Investors are now nervous about whether SVB’s demise could trigger a broader collapse of the banking sector. On Monday, US stocks were mixed, with bank stocks hit.
“Investors fear that other financial institutions will have significant unrealized losses on their balance sheets due to sharply higher interest rates,” analysts at DBRS Morningstar said Monday.
The fear was “regardless of the fundamentals,” they said.
US Treasury Department yields fell sharply on Monday as investors flocked to safe-haven assets. The 2-year Treasury yield briefly dipped more than 50 basis points, the biggest one-day drop in decades.

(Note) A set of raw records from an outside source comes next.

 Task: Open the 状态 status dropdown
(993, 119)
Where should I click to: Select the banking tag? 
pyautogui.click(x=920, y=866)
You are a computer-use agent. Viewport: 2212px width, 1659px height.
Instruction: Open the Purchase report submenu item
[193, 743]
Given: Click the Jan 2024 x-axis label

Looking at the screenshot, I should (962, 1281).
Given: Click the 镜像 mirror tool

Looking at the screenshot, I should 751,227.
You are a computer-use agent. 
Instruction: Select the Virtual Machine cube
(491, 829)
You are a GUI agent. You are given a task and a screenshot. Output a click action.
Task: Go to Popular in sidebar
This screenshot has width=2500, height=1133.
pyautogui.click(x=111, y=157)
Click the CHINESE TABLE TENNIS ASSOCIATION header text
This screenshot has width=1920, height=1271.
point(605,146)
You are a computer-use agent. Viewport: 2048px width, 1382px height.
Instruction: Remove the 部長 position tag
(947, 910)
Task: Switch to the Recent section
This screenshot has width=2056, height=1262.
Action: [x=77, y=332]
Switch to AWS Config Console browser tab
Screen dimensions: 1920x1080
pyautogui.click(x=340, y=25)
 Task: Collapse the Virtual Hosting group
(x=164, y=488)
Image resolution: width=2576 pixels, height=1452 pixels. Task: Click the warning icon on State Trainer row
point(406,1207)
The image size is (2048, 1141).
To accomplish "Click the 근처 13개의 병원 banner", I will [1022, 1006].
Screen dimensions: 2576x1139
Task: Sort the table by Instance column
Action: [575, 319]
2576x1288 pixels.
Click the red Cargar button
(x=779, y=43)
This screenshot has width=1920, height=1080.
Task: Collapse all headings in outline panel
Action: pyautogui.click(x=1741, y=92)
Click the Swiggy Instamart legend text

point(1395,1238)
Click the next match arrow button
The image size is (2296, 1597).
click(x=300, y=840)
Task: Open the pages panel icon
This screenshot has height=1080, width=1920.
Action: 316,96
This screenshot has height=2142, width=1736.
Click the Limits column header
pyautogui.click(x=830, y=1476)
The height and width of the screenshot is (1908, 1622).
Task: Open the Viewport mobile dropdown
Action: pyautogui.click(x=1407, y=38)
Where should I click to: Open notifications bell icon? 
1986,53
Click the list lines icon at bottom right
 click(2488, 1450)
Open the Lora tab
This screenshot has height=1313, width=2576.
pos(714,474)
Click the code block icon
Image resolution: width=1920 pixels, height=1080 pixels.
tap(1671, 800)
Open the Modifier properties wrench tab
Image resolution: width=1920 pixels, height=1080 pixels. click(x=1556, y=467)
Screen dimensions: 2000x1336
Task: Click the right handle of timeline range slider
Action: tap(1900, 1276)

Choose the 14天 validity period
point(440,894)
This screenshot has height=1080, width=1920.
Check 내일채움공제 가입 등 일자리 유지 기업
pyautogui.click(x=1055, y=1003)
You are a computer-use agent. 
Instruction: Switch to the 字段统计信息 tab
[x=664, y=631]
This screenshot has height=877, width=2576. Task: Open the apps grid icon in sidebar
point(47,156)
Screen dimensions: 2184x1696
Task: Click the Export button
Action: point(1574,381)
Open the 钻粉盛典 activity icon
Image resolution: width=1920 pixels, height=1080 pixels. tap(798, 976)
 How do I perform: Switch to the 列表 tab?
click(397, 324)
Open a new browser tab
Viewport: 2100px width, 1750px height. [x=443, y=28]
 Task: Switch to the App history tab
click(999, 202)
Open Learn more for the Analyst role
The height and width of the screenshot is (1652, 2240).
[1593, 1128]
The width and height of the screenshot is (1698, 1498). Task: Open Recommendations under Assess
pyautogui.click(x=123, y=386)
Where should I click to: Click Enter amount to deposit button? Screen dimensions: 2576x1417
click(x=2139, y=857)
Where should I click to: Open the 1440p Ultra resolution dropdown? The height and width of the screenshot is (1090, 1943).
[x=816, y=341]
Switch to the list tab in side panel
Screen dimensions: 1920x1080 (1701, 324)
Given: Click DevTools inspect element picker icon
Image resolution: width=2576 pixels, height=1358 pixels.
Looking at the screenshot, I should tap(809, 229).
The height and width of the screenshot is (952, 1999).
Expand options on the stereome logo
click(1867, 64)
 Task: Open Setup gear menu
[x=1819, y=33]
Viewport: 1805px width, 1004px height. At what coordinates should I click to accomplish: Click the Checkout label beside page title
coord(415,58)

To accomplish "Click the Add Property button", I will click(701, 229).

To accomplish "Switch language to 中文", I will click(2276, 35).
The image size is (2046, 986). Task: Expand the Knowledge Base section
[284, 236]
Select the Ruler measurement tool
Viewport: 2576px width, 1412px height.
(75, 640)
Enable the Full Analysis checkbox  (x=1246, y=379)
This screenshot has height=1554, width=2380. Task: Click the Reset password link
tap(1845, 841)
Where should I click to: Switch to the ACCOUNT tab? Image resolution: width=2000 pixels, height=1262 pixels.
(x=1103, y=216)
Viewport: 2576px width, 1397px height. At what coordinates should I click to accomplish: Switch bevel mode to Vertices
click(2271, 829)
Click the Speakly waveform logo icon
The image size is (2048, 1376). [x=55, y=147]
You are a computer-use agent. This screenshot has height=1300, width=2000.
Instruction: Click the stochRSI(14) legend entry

“Right now, markets are speculating on a U-turn from the Fed, but are also pricing in a greater degree of contagion in the banking sector turbulence, which is ultimately weighing on risk sentiment,” they wrote. ING analysts in a research note on Tuesday.
If the Federal Reserve were to accommodate market hopes and finish its interest rate tightening cycle, there would be ample scope for market sentiment to pick up, they said.
Other Asia Pacific bank stocks also fell.
In Hong Kong, shares of Bank of China (Hong Kong) and Hang Seng Bank fell 3.7% and 1.3% respectively. Pan-Asian insurer AIA Group fell 4.7%.
In Tokyo, Mitsubishi UFJ Financial Group, Japan’s largest bank, lost 8.4%. Sumitomo Mitsui Financial Group and Mizuho Financial Group fell more than 7%.
In Seoul, KB Financial Group and Shinhan Financial Group fell 3.6% and 2.5% respectively.
In Shanghai, China Merchants Bank fell 1.2% and China Minsheng Banking Corp fell 0.3%.
In Sydney, Macquarie Group fell 3.1% and ANZ Group dropped 1.5%.